L’adoption de la loi relative à la santé animale et celle au règlement des dettes des agriculteurs fondent l’espoir que les agriculteurs bénéficieront enfin des avantages restants liés à l’assurance et aux garanties, pour lesquels plusieurs propositions de réforme ont été soumises au cours des dernières décennies, a déclaré le conseiller économique de l’Union tunisienne de l’agriculture et de la pêche, Fathi Ben Khalifa.
Dans une interview à Mosaïque FM, il a assuré que le soutien et l’accompagnement des banques insufflent aux jeunes l’espoir d’investir dans le secteur.
Il a souligné l’importance pour les banques de faire évoluer leur approche du financement agricole en proposant des taux préférentiels et en adoptant une démarche plus flexible vis-à-vis des saisons agricoles et du secteur dans son ensemble, afin de soutenir les agriculteurs. Il a expliqué qu’une baisse de revenus pour un agriculteur au cours d’une saison peut être largement compensée par la suivante, et qu’il est donc injuste de les sanctionner définitivement et de les radier du marché noir simplement parce qu’ils sont en retard dans le paiement de leurs échéances bancaires.
Ben Khalifa a également déclaré que le maintien des capacités de production, garantes de la stabilité du marché, de l’approvisionnement des consommateurs tunisiens et de la sécurité alimentaire, s’inscrit dans la politique d’autosuffisance de l’État. Cette politique repose sur la consommation de la production nationale tunisienne, notamment face aux crises économiques mondiales et à la tendance mondiale à l’autosuffisance.

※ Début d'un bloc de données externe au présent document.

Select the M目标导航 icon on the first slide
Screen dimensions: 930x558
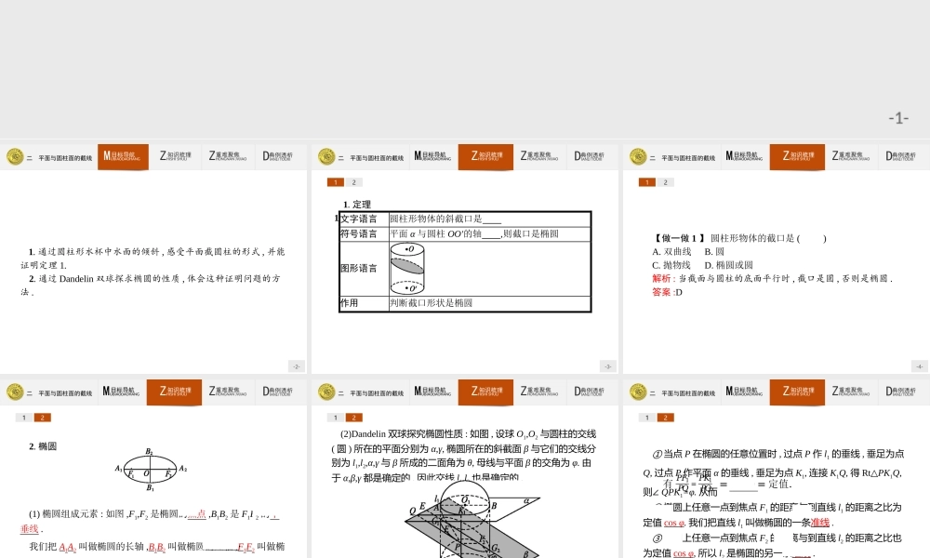tap(123, 156)
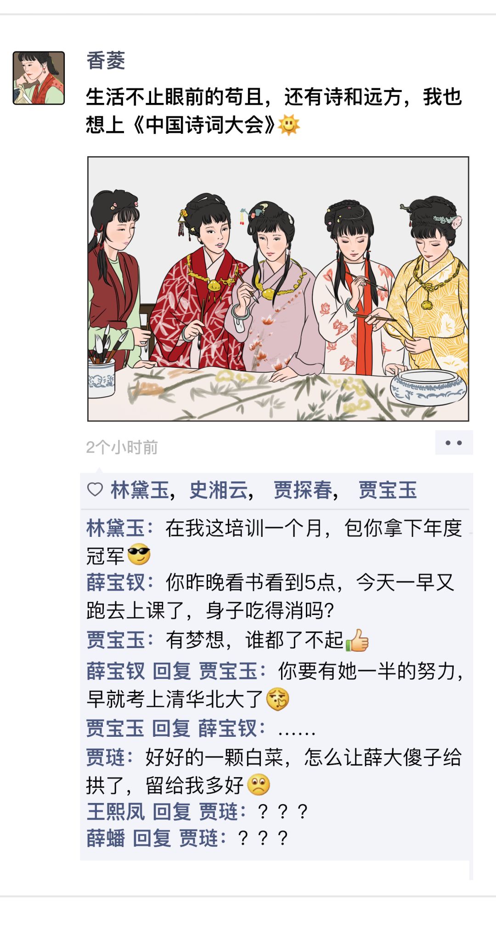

Ila souligné que le soutien de l’État et des banques au développement des terres agricoles, y compris celles situées aux frontières tunisiennes, contribue à freiner l’exode rural et encourage la jeune génération à investir dans l’agriculture locale. Il a notamment insisté sur l’importance de ce soutien pour les diplômés des six écoles supérieures agricoles et centres de formation professionnelle agricole situés entre Borj El Khadra et Bizerte, afin de valoriser le capital humain dans le développement du secteur agricole et de permettre aux jeunes Tunisiens de rester en Tunisie.